Jörn Arneckes „Kryos“ in Bremen uraufgeführt · Von Christian Tepe

Die Erde nach der großen Klimakatastrophe des 22.Jahrhunderts: Menschen existieren nur noch auf Kryos, einer schneebedeckten Insel inmitten des toten Weltenmeeres. Eine Wissenschaftler- und Technikeroligarchie trägt die Verantwortung für das physische Überleben der Inselpopulation. Das seelische Band der Menschen bildet ein sinnentleerter Religionsersatz, das Spektralklangmysterium, bei dem sich alle Stimmen der Bewohner zu einem rituellen Chor der Selbstbeschwörung vereinen. Es ist quasi ein Abendmahl ohne Jesus. Aber dann betritt doch noch ein Fremder wie ein Prophet den Schauplatz und macht alle Spektralklangharmonie zuschanden. Dieser Fremde singt nicht, sondern er spricht, denn er verkündet die Wahrheit: Kryos wird untergehen, wenn die Menschen nicht endlich der Vergötzung eines Kristalls entsagen, das als ein optisches Korrelat des Spektralklangs den Verlust echter Sinneserfahrungen und Gefühle auf der öden Insel kompensieren soll. Der Preis für die Erbeutung des Kristalls ist jedoch die Zerstörung der natürlichen Lebensgrundlagen auf Kryos.

 
Gefangene des Spektralklangmysteriums: die Klone von Kryos. Ensemble und Chor in Jörn Arneckes
 

Gefangene des Spektralklangmysteriums: die Klone von Kryos. Ensemble und Chor in Jörn Arneckes
spektakulärer Choroper. Foto: Jörg Landsberg

 

Konformistische Erstarrung in „Stabilität und Harmonie“, metaphysische Demenz und eine totale Ästhetisierung des Lebens prägen dieses neue depravierte Menschsein, dessen Operntauglichkeit nun in Bremen beurteilt werden kann. Wie vor ihr schon zahlreiche Literaten und Filmemacher segelt Librettistin Hannah Dübgen im Fahrwasser von Michel Houellebecqs Roman „Elementarteilchen“. Dabei ist die Autorin nicht ganz frei von einer unterschwelligen Faszination für diverse Facetten ihrer Zukunftsvision wie zum Beispiel die Trennung von Sexualität und Fortpflanzung oder jene diskrete Form von Euthanasie, die man auf Kryos pflegt. Eine wirkliche Anti-Utopie wird daraus erst in der kompromisslosen Inszenierung von Philipp Himmelmann, der die doch recht pennälerhaft anmutende Koketterie Dübgens mit den Eugenik-Planspielen um der ethischen Eindeutigkeit willen hintansetzt. Himmelmann hat eine uniforme Gefängniswelt aus lauter Klonen kreiert, in der jeder ohne Ansehen seiner gesellschaftlichen Stellung nur ein Häftling ist. Die Ununterscheidbarkeit der Personen, die Maskenhaftigkeit der Menschen mit ihrem geronnenen Lächeln werden als das unausweichliche Ende systematischer eugenischer Optimierung kenntlich gemacht. Dafür nimmt der Regisseur die Simplifizierung der Figuren in Kauf und steigert so den schon im Stück gärenden Kontrast zwischen Musik und Handlung.
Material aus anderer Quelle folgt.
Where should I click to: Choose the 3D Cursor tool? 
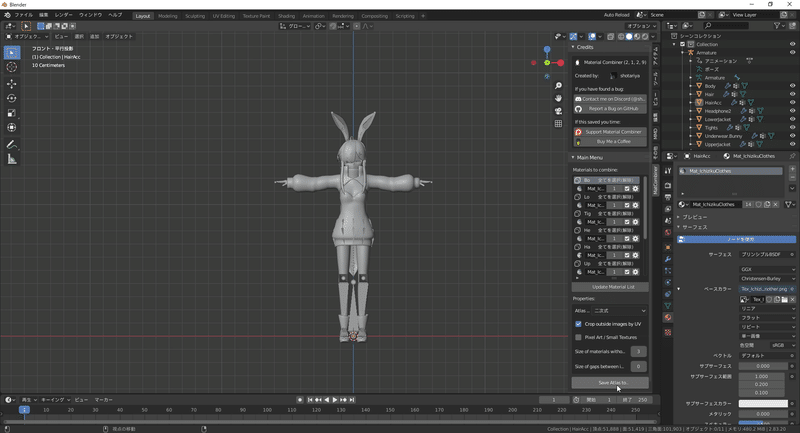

Hannah Dübgen und Komponist Jörn Arnecke hatten eigentlich eine integrale Verschmelzung von Musik und Geschichte angestrebt. Vordergründig ist dies auch gelungen. Das veranschaulichen die durch Opulenz und luxuriösen Sensualismus beeindruckenden Massenzeremonien um den Spektralklang. Der Chor des Bremer Theaters stellt sich bei dieser seltenen Uraufführung einer spektakulären Choroper erneut als eine vitale, impulsive Sängergemeinschaft vor. Man fragt sich nur, wie die seelenlosen Phantome aus Himmelmanns Regiearbeit überhaupt zu einer solchen Fülle und Kraft des Chorklangs fähig sein können. Oder ist dies der Ausdruck eines ästhetischen Wertewandels, bei dem sinnlicher Glanz und Schönheit nur noch als Menetekel der nahenden Katastrophe fungieren? Auch der Orchestersatz leuchtet in gleißenden Farben und bleibt doch bei aller Pracht von einer glasigen Transparenz wie das Leben auf Kryos. Arneckes Musik, bestechend klar interpretiert von den Bremer Philharmonikern unter GMD Markus Poschner, ist auf eine fast unheimliche Weise perfekt.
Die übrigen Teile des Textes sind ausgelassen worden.